For the life of me, I've never been able to figure out why people make such a big deal about who pays the PayPal fees.
I understand why PayPal has the rule: to avoid all of the complaints, disputed transactions, and the like, that they would have to deal with if the rule was not hard and fast. The seller absorbs the fees, period. This makes it easy to resolve disputes. Were it not for this rule, then they would have to employ a team (or much bigger team than they already employ) of analysts to examine the wording of thousands of individual transactions to determine, under common law contract rules, what the parties had agreed to (either explicitly or implicitly). They don't want to get into the dispute resolution business any more than they need to, and thus the draconian rule. Much like credit card transactions, the seller cannot pass on the fees to the buyer. PayPal views the seller (recipient of funds) as being their "customer" much like VISA views the restaurant that sells you a meal and takes your credit card for payment as their customer.
But all of this aside, the issue of who is to absorb the 3% fee for a PayPal transfer is just one element of the bargaining process. What matters to me as a buyer is: 1) what the full cost will be to me, including the cost of either a) a money order, b) a wire transfer, or c) PayPal fees, on top of what the item itself costs, relative to 2) what my full cost of the same or similar item would be from another seller. Thus, the "issue" of who is to absorb the 3% becomes a non-issue. What matters to me is, given what the total cost will be, is it worth it to me considering any other alternatives I may have as a buyer? What that then comes down to is "yes" or "no", end of story.
The only other possible issue is whether passing on these fees is "ethical". I've never done much selling via PayPal, but would probably absorb the fee myself (per PayPal rules, to be safe) but I'd make sure I asked a high enough price for the item itself that I'd be satisfied with the net amount received. If it were a high priced item (such that 3% of the selling price became too much for me to be willing to absorb), then I'd ask for a money order or bank transfer only. My rule might be, for example, PayPal is not accepted if the sales price exceeds $1,000 (or whatever amount).

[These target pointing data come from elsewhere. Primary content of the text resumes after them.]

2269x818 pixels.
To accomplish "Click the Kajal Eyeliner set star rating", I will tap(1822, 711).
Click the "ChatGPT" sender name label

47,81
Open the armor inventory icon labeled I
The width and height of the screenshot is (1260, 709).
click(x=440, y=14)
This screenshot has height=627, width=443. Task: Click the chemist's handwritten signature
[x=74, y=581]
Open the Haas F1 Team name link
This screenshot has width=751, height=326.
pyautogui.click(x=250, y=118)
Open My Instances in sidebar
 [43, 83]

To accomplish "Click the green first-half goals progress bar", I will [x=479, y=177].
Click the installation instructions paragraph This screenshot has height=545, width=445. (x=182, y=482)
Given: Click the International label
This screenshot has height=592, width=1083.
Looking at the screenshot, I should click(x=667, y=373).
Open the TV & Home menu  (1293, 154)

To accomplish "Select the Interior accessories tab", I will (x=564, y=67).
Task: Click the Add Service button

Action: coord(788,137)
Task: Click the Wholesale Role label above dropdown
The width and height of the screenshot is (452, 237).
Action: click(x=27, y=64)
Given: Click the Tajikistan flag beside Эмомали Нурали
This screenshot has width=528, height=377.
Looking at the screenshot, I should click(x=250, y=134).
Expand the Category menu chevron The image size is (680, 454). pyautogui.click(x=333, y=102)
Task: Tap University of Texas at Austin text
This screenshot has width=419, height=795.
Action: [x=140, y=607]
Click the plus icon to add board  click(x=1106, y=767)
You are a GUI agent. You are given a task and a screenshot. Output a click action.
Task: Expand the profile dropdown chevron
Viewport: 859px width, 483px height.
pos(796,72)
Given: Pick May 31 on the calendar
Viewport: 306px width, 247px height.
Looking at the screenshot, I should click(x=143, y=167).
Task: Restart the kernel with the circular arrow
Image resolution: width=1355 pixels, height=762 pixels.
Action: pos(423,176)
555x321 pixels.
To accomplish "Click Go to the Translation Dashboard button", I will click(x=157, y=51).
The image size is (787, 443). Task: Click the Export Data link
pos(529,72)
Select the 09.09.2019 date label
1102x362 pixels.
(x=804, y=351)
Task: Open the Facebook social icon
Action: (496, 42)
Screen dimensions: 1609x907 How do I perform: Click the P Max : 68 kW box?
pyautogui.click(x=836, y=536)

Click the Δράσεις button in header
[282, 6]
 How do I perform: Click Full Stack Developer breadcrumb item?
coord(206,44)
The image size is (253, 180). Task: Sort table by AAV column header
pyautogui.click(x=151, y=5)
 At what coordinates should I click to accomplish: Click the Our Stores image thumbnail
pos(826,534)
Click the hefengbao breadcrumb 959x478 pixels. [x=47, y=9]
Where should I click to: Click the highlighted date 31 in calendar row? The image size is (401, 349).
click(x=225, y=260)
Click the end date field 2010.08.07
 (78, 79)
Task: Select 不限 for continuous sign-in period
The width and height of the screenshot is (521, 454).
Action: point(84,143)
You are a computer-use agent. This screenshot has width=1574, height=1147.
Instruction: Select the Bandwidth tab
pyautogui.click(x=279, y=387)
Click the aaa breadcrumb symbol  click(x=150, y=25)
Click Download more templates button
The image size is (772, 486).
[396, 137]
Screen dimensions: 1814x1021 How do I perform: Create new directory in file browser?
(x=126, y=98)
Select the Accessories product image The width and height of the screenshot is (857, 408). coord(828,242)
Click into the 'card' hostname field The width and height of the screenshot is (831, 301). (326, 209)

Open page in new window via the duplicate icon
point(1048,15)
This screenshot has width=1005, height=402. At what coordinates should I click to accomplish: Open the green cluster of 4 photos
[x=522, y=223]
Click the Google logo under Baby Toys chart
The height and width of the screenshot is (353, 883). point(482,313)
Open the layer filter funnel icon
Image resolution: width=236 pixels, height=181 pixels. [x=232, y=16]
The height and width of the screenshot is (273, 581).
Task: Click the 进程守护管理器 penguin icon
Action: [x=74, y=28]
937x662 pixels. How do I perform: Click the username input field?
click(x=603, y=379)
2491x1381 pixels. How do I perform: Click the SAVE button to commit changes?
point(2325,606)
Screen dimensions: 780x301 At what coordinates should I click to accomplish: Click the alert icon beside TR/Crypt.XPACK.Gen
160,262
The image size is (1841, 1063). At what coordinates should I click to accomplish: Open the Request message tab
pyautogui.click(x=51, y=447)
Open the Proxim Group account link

I've seen so many of these threads, here and on other forums, that I'm getting numb. To me, it is equivilant to arguing about how much the "list price" is on a new car versus how much the dealer is willing to give you on your "trade in" car. What matters is how much you will have to pay, net. This can then be compared to what it would cost you to buy an identical new car elsewhere (after talking the dealer down off of the list price) less what you could sell your used car for outright in a private sale. Those are the two alternatives. Yet, people are frequently suckered in by thinking they are getting a great "trade in" allowance for their old car; they know it is not worth that much, and this gives them some sort of emotional "high" to think the dealer is so foolish. In the meantime, he has stuck firmly to his list (or "sticker") price on the new car, but would have gladly knocked essentially the same amount off of the list price had the buyer bought the same car outright, without a trade in.
It's more or less the same thing going on with the PayPal fee wars, IMO. It's no different than the "issue" of who is to absorb the shipping costs, which is also a "non-issue" from a full cost perspective.